I agree with
@Jonathan Edwards that there is a problem with some patients broadcasting nonsense. But I agree with
@Utsikt that most of that nonsense originates with doctors, and/or emerges from the vacuum.
If we had better information coming from doctors, that was backed by patients, including myth-busting, it would drown out those talking nonsense, as it does, most of the time, in other illnesses.
Certain topics need to be approached sensitively, because too many vocal people have been convinced of certain things. But with careful wording, I think you would be able to get a majority on board with better information, and on board with an agenda and priorities that do not alienate health professionals.
Regarding myth-busting, we could start on here by coming up with a sensitive, persuasive text that would explain things like "Is ME/CFS an autoimmune disease" and move on cervical instability, EDS, MCAS etc. "Are ME and CFS two different conditions?" You're not trying to convince the people who broadcast the stuff. You're trying to innoculate the people who might read it and believe it and say it to doctors, or who might be more circumspect about a label they've been given. And you're demonstrating to doctors that you're doing things differently.
If one of the major charities would get on board, that would be ideal, but it might take time to get to that point.
On a detail, and purely for myth-busting purposes, the second quote from
@Sly Saint's
post above includes complete fabrication - positing a distinction between PEM and PENE:
People often use the term “post-exertional malaise” or PEM when talking about what happens after exertion in Chronic Fatigue Syndrome (CFS). But what defines Myalgic Encephalomyelitis (ME) is not just malaise or tiredness — it is Post-Exertional Neuroimmune Exhaustion (PENE). The two terms sound similar, but they describe very different experiences and biological processes.
I find this twisting of terms to try to make distinctions so tiresome. The ICC created the term PENE to replace PEM because it didn't like the word malaise, not because they were trying to define two different phenomena in two different conditions. But while it's such a pity that Wendy Boutilier posted this (I don't have access to Facebook, so am judging that she is the author from Sly Saint's post, correct me if it was someone else), she wouldn't have were it not for the ICC. And that's by doctors.
Trying to stamp this stuff out would be like whack-a-mole. Better to crowd it out, and get trusted people on board, one by one.

- **SOURCE MATERIAL**:
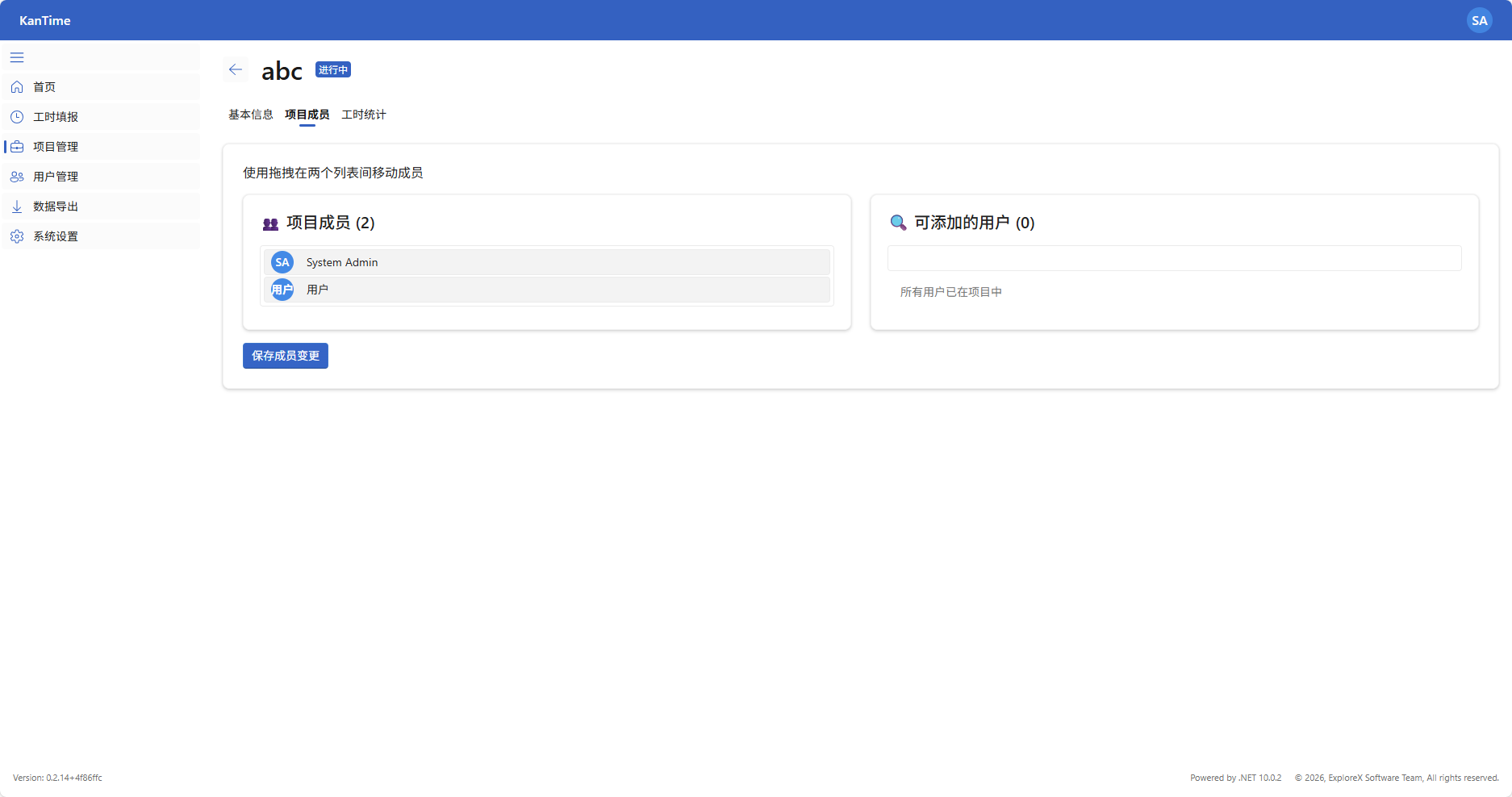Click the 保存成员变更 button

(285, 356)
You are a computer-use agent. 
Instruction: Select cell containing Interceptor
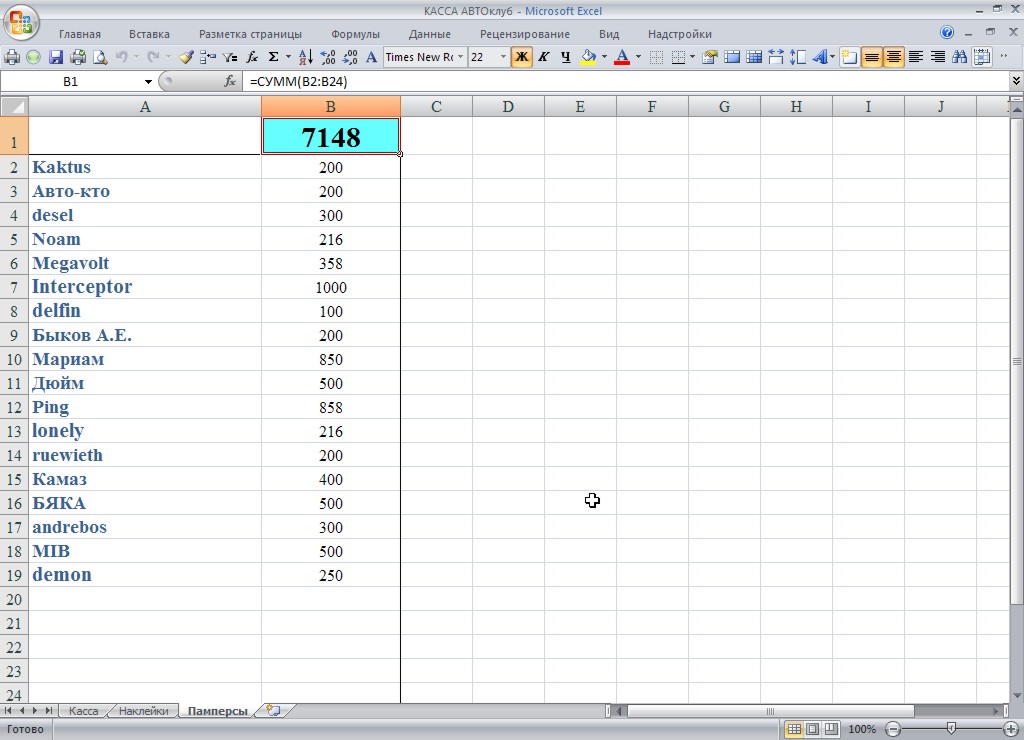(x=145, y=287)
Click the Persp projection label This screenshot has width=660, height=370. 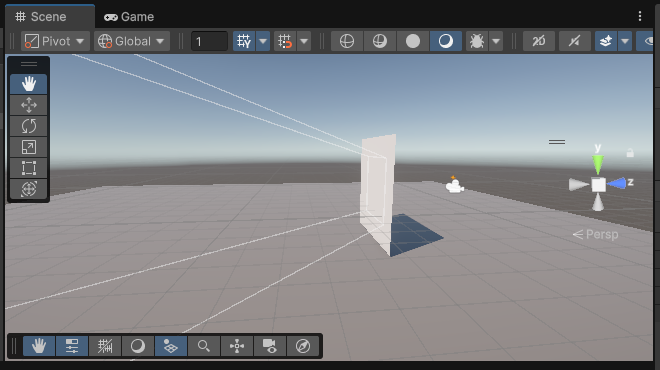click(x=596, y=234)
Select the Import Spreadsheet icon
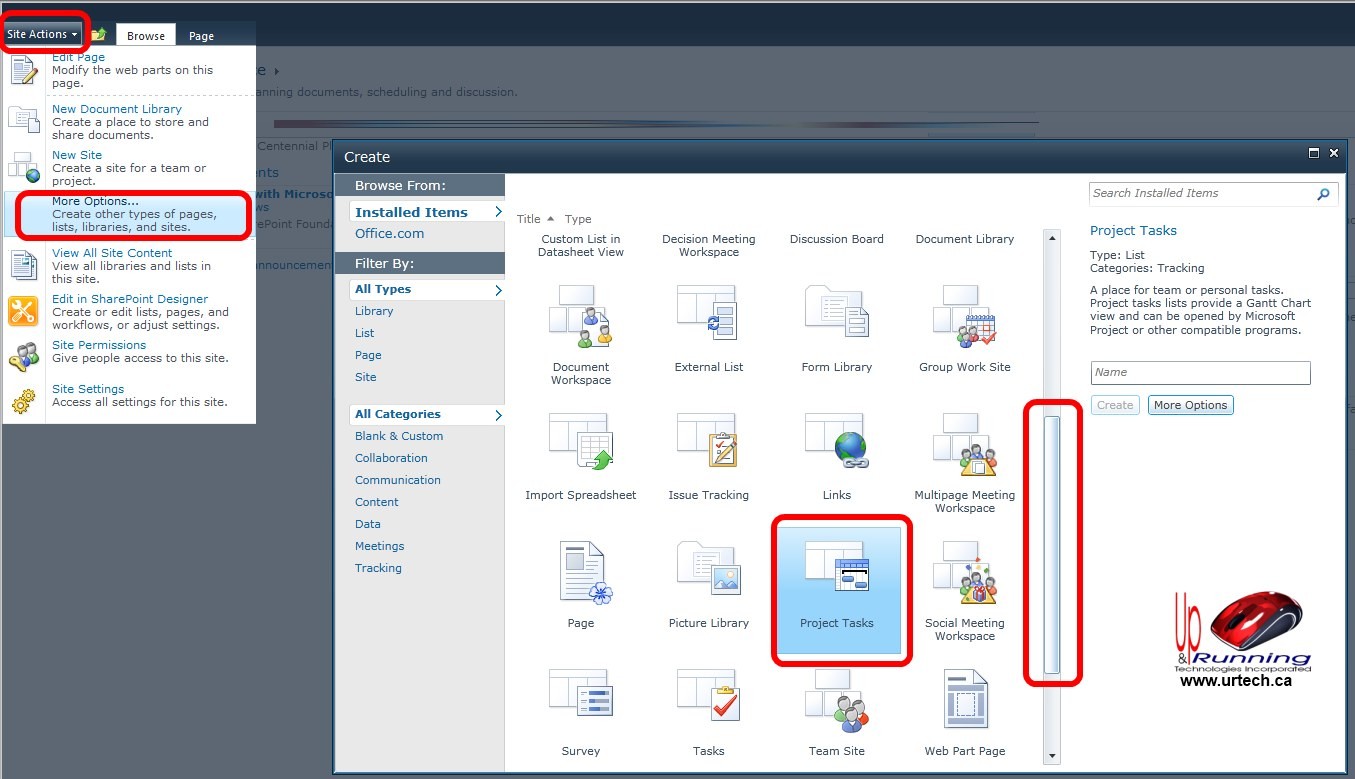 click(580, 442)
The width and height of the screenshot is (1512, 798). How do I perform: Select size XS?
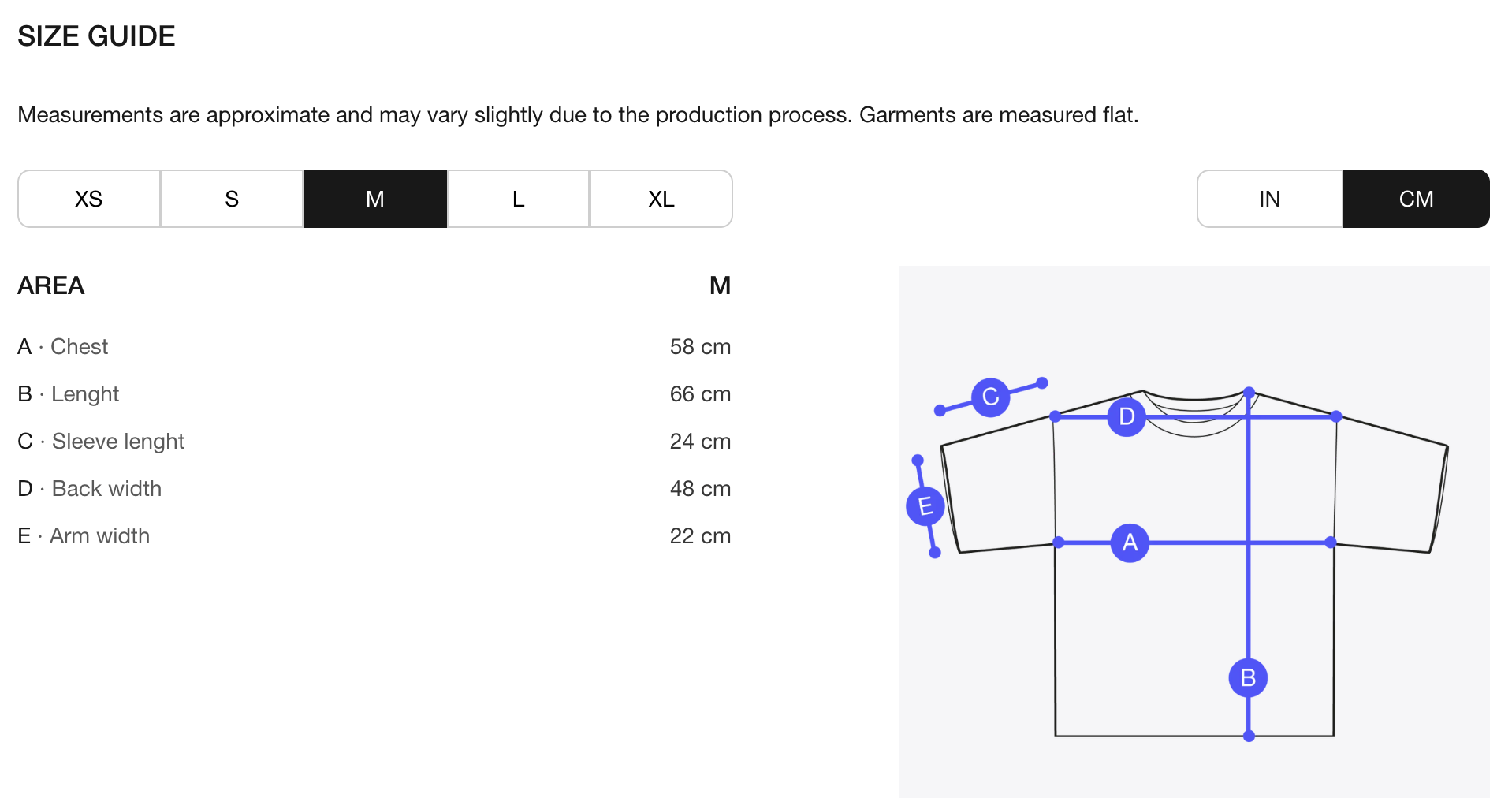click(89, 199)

- **REQUIRED ACTIONS**:
- A) Restate word for word the part of the forum post starting with "On a detail, and" and going on through "and biological processes.".
- B) According to the forum post, why did the ICC create the term PENE?
The records have no connection to the forum post.

- **EXERCISE RESULTS**:
- A)
On a detail, and purely for myth-busting purposes, the second quote from
@Sly Saint's
post above includes complete fabrication - positing a distinction between PEM and PENE:
People often use the term “post-exertional malaise” or PEM when talking about what happens after exertion in Chronic Fatigue Syndrome (CFS). But what defines Myalgic Encephalomyelitis (ME) is not just malaise or tiredness — it is Post-Exertional Neuroimmune Exhaustion (PENE). The two terms sound similar, but they describe very different experiences and biological processes.

- B) It created PENE to replace PEM because it didn't like the word malaise.